Rejected With Christ: The Innerworkings of the Final Beatitude (by Laramie Brown, missionary to Haiti, Slovenia & Marseilles)
[Reading time: 2 minutes]
To belong and to be loved were identified by Maslow (1970) as basic human needs immediately following the physiological needs by Maslow. This need is so compelling that people will go to great lengths to maintain status and acceptance.

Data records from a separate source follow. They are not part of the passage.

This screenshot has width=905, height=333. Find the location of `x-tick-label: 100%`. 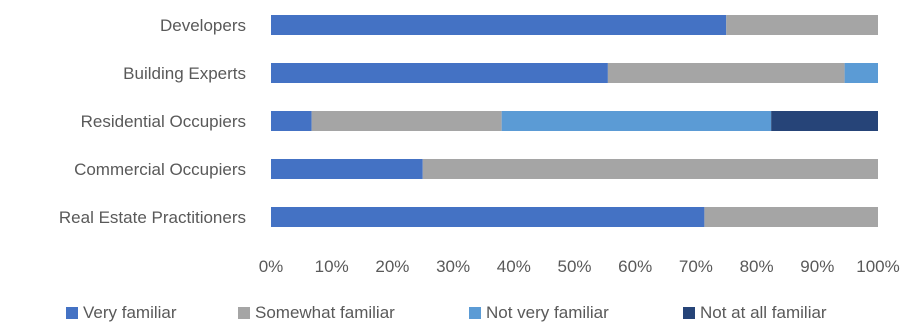

x-tick-label: 100% is located at coordinates (878, 266).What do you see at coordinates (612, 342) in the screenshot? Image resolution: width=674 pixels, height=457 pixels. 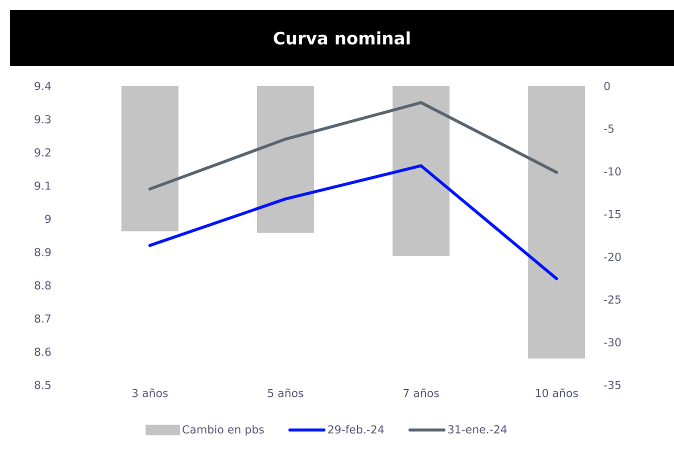 I see `y2-tick-label: -30` at bounding box center [612, 342].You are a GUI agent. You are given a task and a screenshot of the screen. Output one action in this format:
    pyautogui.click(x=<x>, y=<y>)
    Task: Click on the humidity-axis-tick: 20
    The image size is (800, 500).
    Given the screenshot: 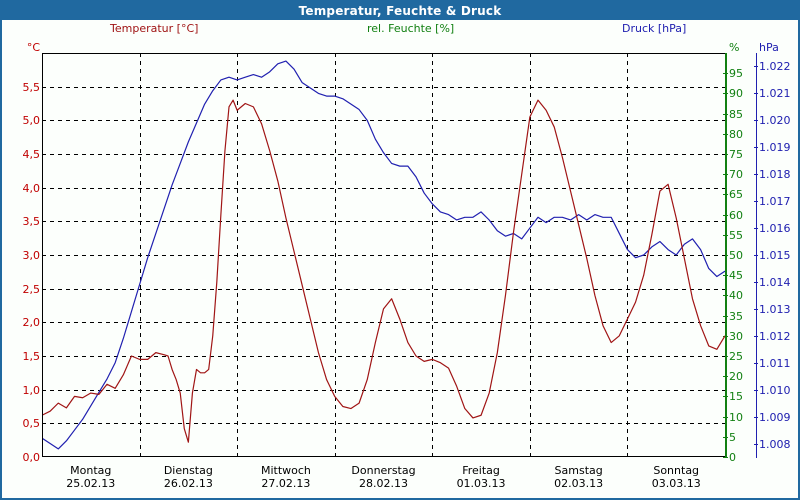 What is the action you would take?
    pyautogui.click(x=736, y=377)
    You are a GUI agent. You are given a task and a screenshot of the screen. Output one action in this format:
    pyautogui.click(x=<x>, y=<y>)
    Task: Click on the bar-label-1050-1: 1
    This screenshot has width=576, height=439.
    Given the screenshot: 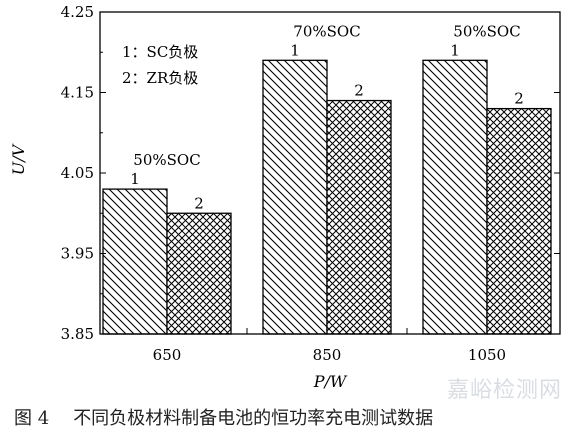 What is the action you would take?
    pyautogui.click(x=455, y=50)
    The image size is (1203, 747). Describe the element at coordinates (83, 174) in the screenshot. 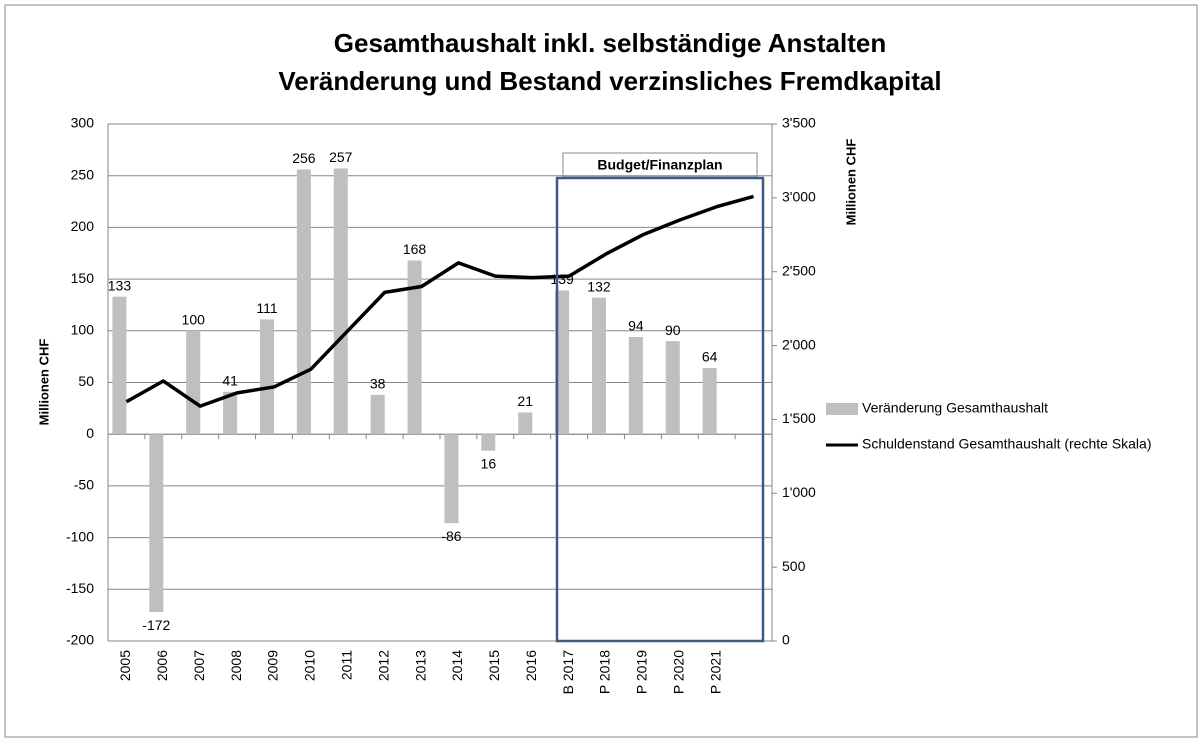

I see `y-tick-label: 250` at that location.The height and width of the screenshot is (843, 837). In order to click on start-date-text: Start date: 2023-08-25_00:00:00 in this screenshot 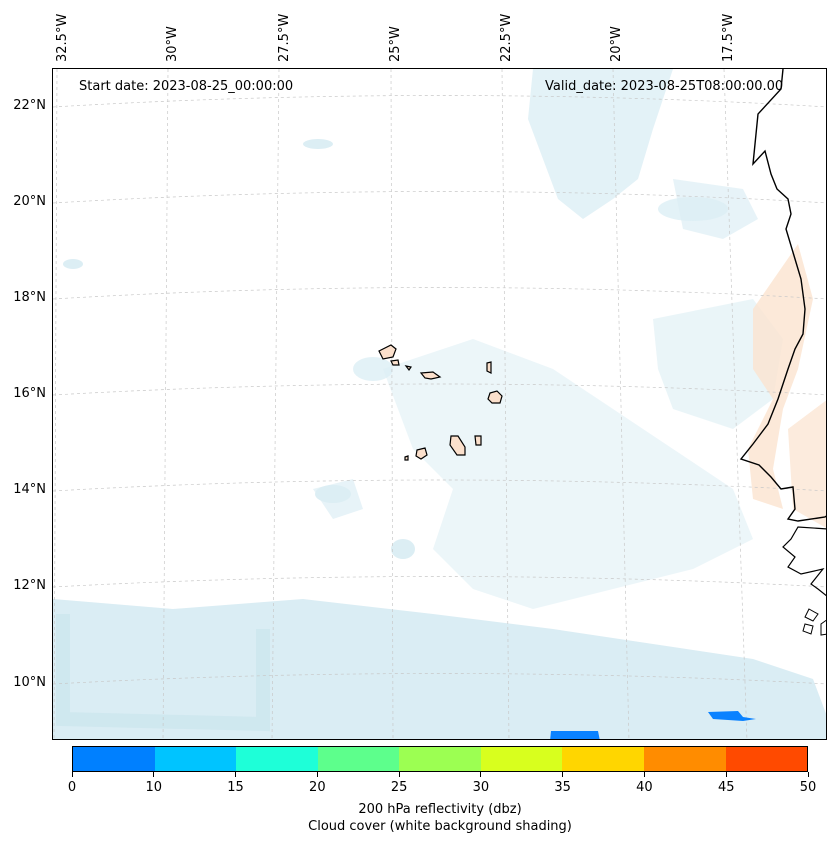, I will do `click(186, 86)`.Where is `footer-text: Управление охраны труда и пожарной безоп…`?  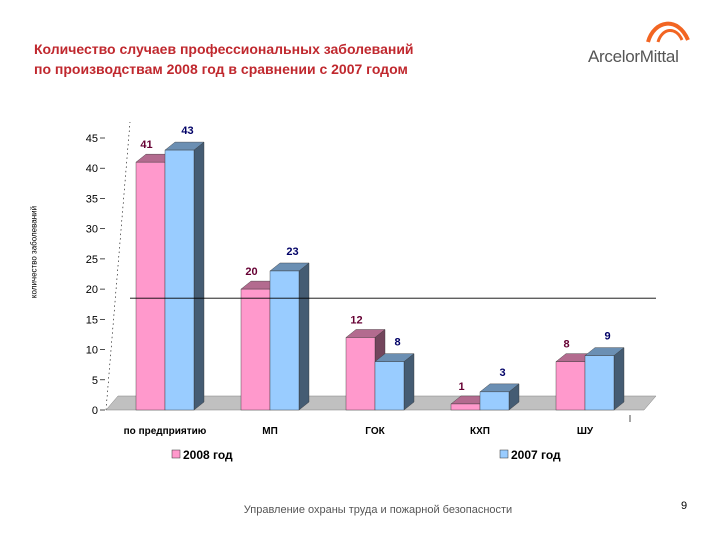 footer-text: Управление охраны труда и пожарной безоп… is located at coordinates (378, 510).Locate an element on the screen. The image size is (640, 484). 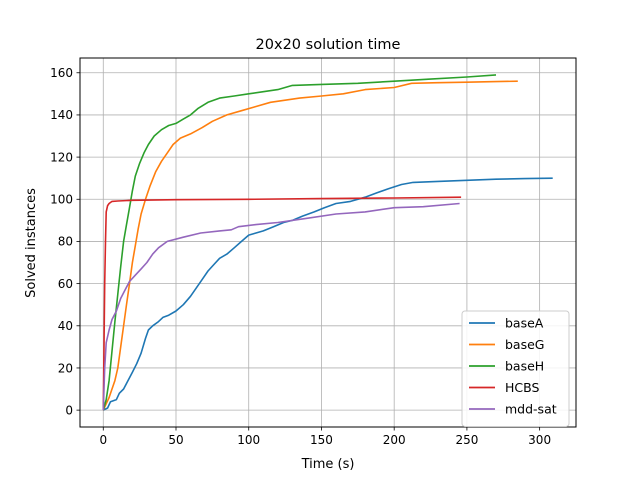
chart-title: 20x20 solution time is located at coordinates (328, 45).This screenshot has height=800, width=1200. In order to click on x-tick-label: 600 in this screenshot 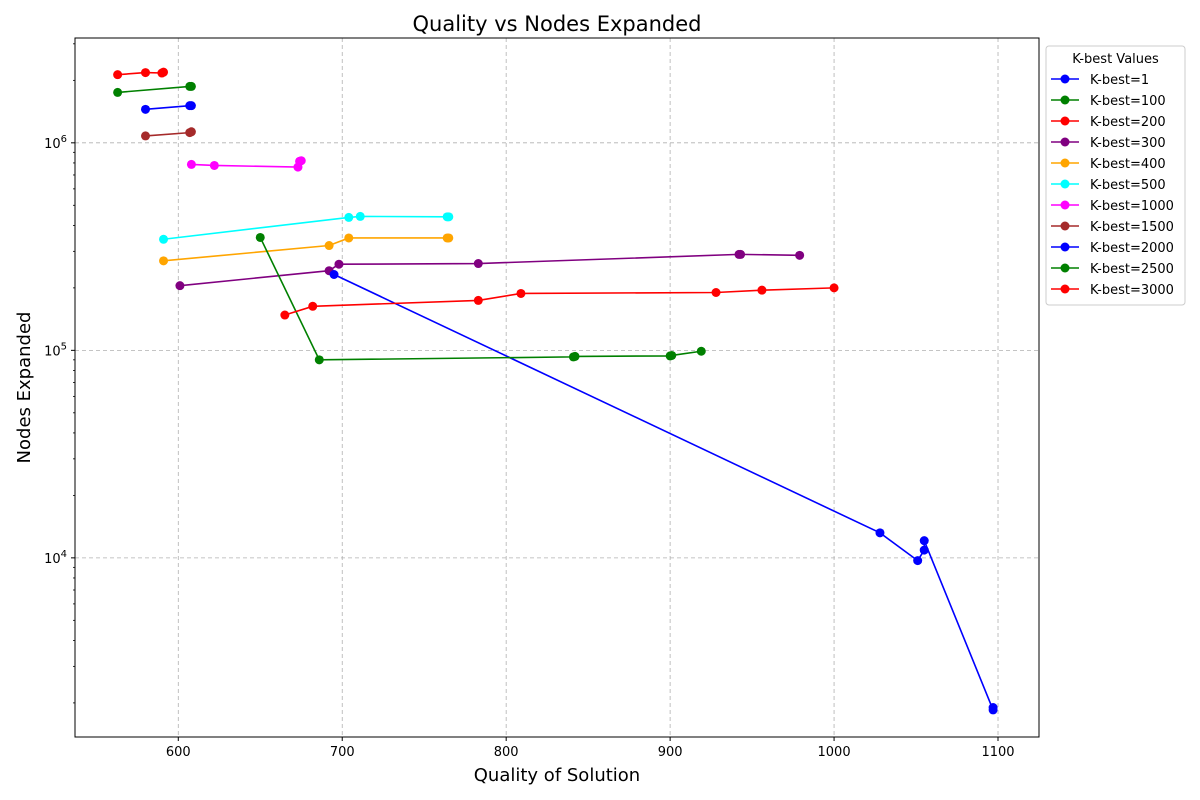, I will do `click(178, 752)`.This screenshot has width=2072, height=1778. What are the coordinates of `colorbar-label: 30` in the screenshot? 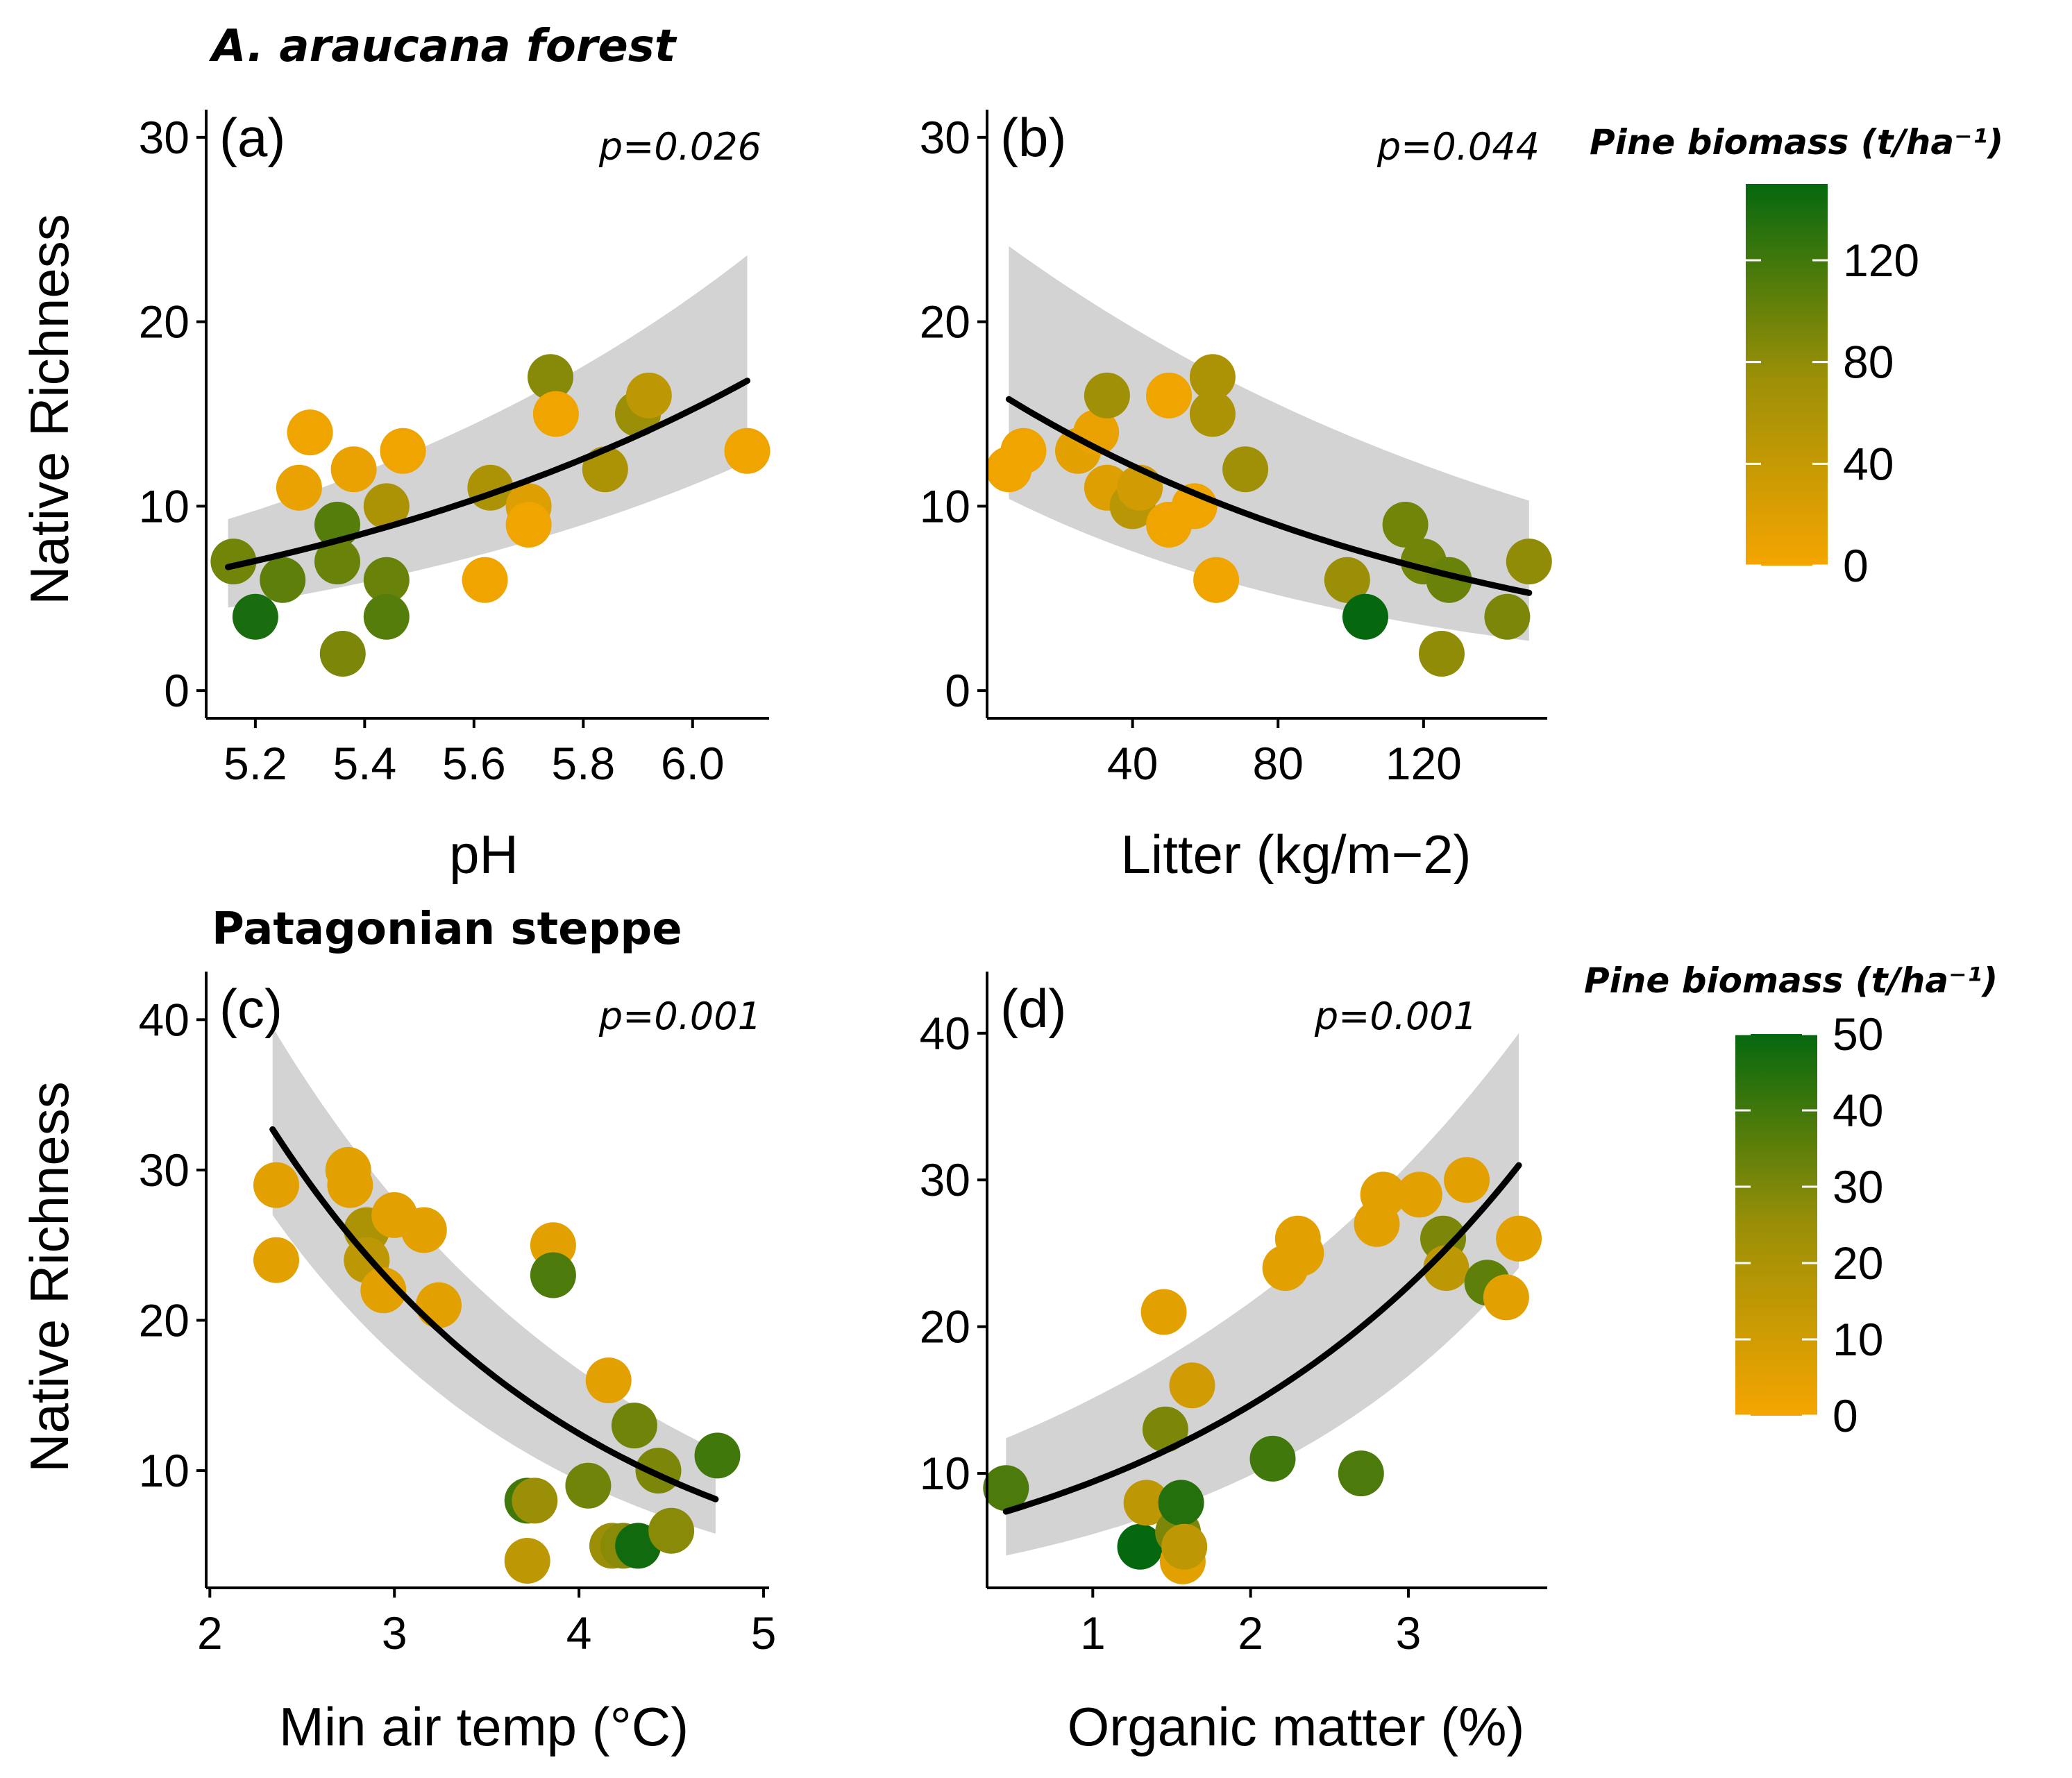 It's located at (1858, 1187).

Solomon Asch’s experiments in 1951 showed that even accepted logic and reason can be abandoned in favor of social acceptance—when they are put to the test.
For those who have been Christians for a long period of time, there seems to grow in us a sense that we must finally be rejected by the world’s systems.
It is a still, small voice.
Yet, when it comes as a fiery vortex from the pulpit, it often becomes dichotomized as the church opposed to the secular. Indeed, there is ground for this as Christ made it clear to His disciples that the world would hate them because He had chosen and accepted them (John 15:16). As difficult as it can be to bear the rejection of the world, it has the potential to provide cohesive strength to a body of believers that band together.
Christ was not only rejected by the world but by His very own.
He was rejected by the institution He created that departed from His image and recreated itself in its own image.
“The Son of Man must suffer many things and be rejected by the elders and chief priests and scribes, and be killed, and on the third day be raised” (Lk 9:22). What was true for Christ was also true of His disciples—and will always be true for us.
In his Cost of Discipleship, Bonhoeffer clearly recognizes this rejection is a necessary part of Christ’s prophetic fulfillment. And, as he makes explicit, it is also the command for His disciples to follow as they daily take up their own cross.
When the institutions we belong to bear the name of Christ but no longer bear His image, those of us who bear His image will suffer rejection by those systems. This rejection can feel like a devastating blow and cause us to question everything. The shadow can hover longer and feel unbearable.
Of course, and quite extraordinarily, this is exactly where we find the acceptance of our Savior. It is here that we find ourselves in the margins with Christ and those whom Christ loves.
In the story of Christ and the woman with the alabaster jar, both Christ and the woman were dismissively rejected by their host, a prominent religious leader (Lk 7:36-50). In their rejection, however, a beautiful, almost ineffable love and care for each other begins to be revealed.
The woman silently and tearfully seeks to fill all the rejected void with all she has and holds dear. In return Christ stands up for her in the face of the religious leader’s callous and shaming words.
This picture provides a glimpse at rejection by the religious elite, and acceptance by our Savior.
“Blessed are you when others revile you and persecute you and utter all kinds of evil against you falsely on my account. Rejoice and be glad, for your reward is great in heaven, for so they persecuted the prophets who were before you” (Matthew 9:11-12).